__EXCERPT TO READ__.
BEGIN
Re: [PATCH] [MEDIUM] Health check reporting code rework + health logging, v2

From: David Birdsong <david.birdsong#gmail.com>
Date: Fri, 25 Sep 2009 14:36:18 -0700


On Fri, Sep 25, 2009 at 2:28 PM, Willy Tarreau <w#1wt.eu> wrote:
> On Fri, Sep 25, 2009 at 10:59:48PM +0200, Krzysztof Oledzki wrote:

>> >     if (s->proxy->options2 & PR_O2_LOGHCHKS &&
>> >-        (((s->state & SRV_RUNNING) && (s->result & SRV_CHK_ERROR)) ||
>> >-         (!(s->state & SRV_RUNNING) && (s->result & SRV_CHK_RUNNING)) ||
>> >+        (((s->health != 0) && (s->result & SRV_CHK_ERROR)) ||
>> >+         ((s->health != s->rise + s->fall - 1) && (s->result &
>> >SRV_CHK_RUNNING)) ||
>> >         ((s->state & SRV_GOINGDOWN) && !(s->result & SRV_CHK_DISABLE)) ||
>> >         (!(s->state & SRV_GOINGDOWN) && (s->result & SRV_CHK_DISABLE))))
>> >         {
>>
>> Indeed, it is good idea to log such situations. Your condition looks much
>> better. ;)
>

> Well, I would not say that, both require some mount of brain cycles
> to parse :-)
>
>> >A workaround could be to report the number of checks left before UP
>> >or DOWN, which depends on the server status and health. If UP with
>> >a failed check, we report "(health-rise) checks left before going down",
>> >and if we have a DOWN state with a successful check, we could report
>> >"(rise-1-health) checks left before going up". That's just an idea.
>>
>> Looks very reasonable, I'll try to implement it.
>

> nice.
>
>> >Hmm I've just tested with "http-check disable-on-404", and the
>> >404 are reported as failed checks while the health increases.
>> >Here again it's not easy because a 404 is a success if the server
>> >is UP, and a failure if the server is down.
END
__PROMPT__.
Repeat word for word the passage of the health check patch thread above, starting at "On Fri, Sep 25, 2009 at 2:28" and ending at "(s->result & SRV_CHK_DISABLE))))".

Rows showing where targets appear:
BEGIN
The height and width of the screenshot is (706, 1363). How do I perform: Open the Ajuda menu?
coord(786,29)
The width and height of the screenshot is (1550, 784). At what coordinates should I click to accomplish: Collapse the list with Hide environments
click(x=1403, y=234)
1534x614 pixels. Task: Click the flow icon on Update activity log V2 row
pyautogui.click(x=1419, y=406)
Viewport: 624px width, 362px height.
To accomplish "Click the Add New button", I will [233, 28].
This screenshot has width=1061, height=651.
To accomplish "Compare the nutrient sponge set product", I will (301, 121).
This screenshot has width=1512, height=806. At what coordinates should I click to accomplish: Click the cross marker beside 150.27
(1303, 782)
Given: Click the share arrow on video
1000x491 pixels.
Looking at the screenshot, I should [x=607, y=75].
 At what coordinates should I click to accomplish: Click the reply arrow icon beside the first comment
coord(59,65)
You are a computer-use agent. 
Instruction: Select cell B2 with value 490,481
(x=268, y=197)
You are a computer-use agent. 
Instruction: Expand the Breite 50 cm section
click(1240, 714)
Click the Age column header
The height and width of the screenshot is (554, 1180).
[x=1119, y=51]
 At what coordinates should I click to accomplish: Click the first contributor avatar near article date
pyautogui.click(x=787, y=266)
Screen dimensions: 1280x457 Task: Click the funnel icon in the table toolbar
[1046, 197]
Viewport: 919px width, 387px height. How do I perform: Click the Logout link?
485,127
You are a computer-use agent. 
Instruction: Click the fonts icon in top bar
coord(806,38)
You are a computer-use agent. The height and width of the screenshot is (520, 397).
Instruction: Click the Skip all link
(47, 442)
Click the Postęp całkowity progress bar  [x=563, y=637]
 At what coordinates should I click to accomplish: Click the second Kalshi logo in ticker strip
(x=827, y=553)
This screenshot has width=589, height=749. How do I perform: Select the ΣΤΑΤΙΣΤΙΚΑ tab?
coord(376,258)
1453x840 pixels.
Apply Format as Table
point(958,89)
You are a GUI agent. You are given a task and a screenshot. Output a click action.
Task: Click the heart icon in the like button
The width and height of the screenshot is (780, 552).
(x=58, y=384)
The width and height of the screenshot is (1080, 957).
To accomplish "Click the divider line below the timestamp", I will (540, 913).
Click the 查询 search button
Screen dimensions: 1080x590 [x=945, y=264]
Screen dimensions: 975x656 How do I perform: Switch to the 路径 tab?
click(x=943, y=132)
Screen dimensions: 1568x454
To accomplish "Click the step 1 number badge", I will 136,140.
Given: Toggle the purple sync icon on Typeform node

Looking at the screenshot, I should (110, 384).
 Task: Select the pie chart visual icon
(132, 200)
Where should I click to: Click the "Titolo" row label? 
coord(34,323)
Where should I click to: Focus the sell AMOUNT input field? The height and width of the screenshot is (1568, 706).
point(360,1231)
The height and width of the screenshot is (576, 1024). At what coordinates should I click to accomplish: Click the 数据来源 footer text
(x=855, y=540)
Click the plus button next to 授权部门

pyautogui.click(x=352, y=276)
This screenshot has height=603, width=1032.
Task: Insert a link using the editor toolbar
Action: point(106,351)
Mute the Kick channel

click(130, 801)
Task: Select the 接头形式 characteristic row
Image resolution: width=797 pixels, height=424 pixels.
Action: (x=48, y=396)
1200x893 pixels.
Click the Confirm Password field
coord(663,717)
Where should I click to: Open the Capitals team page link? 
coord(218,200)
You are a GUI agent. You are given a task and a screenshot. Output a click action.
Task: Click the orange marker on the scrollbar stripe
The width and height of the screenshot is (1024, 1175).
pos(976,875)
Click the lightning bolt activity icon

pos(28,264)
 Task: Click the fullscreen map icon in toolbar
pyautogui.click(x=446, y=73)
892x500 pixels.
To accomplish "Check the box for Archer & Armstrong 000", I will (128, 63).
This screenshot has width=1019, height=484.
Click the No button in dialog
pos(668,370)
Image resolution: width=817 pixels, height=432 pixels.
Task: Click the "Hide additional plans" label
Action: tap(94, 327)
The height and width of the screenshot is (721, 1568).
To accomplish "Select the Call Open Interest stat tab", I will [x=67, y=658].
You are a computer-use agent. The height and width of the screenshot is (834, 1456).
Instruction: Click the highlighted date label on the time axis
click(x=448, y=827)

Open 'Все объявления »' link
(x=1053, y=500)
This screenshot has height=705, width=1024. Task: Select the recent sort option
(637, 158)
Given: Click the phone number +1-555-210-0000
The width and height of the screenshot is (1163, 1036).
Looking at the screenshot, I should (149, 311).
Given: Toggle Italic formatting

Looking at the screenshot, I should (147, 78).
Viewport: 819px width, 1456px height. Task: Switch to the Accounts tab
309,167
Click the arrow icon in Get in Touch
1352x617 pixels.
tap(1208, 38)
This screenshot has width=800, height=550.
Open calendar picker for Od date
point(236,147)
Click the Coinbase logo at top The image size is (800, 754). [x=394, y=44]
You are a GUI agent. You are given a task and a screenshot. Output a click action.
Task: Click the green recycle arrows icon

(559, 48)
END
__ANSWER IN FULL__.
On Fri, Sep 25, 2009 at 2:28 PM, Willy Tarreau <w#1wt.eu> wrote:
> On Fri, Sep 25, 2009 at 10:59:48PM +0200, Krzysztof Oledzki wrote:

>> >     if (s->proxy->options2 & PR_O2_LOGHCHKS &&
>> >-        (((s->state & SRV_RUNNING) && (s->result & SRV_CHK_ERROR)) ||
>> >-         (!(s->state & SRV_RUNNING) && (s->result & SRV_CHK_RUNNING)) ||
>> >+        (((s->health != 0) && (s->result & SRV_CHK_ERROR)) ||
>> >+         ((s->health != s->rise + s->fall - 1) && (s->result &
>> >SRV_CHK_RUNNING)) ||
>> >         ((s->state & SRV_GOINGDOWN) && !(s->result & SRV_CHK_DISABLE)) ||
>> >         (!(s->state & SRV_GOINGDOWN) && (s->result & SRV_CHK_DISABLE))))